SUPPLIED DATA:
☆ ☆ ☆
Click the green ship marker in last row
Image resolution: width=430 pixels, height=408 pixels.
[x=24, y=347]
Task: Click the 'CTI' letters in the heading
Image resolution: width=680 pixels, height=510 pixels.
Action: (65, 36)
☆ ☆ ☆
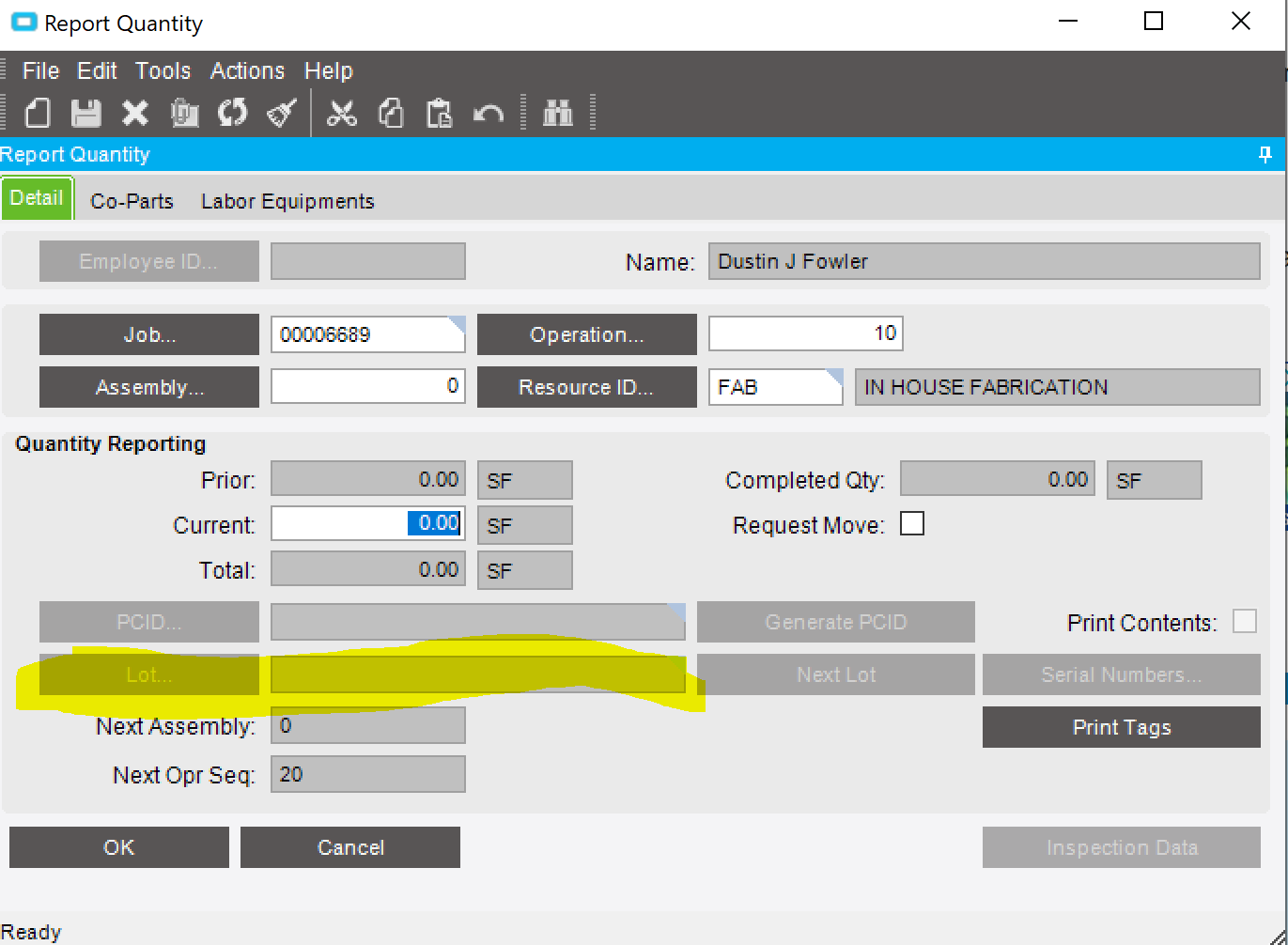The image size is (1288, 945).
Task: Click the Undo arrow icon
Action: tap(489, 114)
☆ ☆ ☆
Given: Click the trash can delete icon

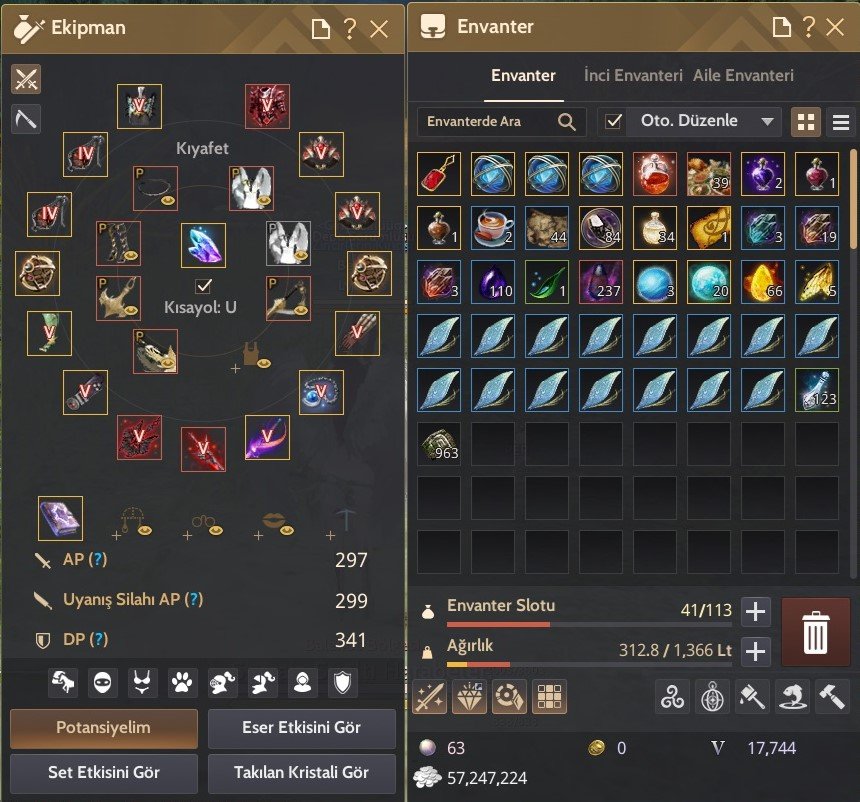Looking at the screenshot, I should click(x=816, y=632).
☆ ☆ ☆
WHAT TO PRODUCE:
Please return every line of the listing above that contains the string "resolution". Treat uppercase and lowercase as different.

RESULT:
Image resolution: width=430 pixels, height=408 pixels.
Image resolution: width=680 pixels, height=510 pixels.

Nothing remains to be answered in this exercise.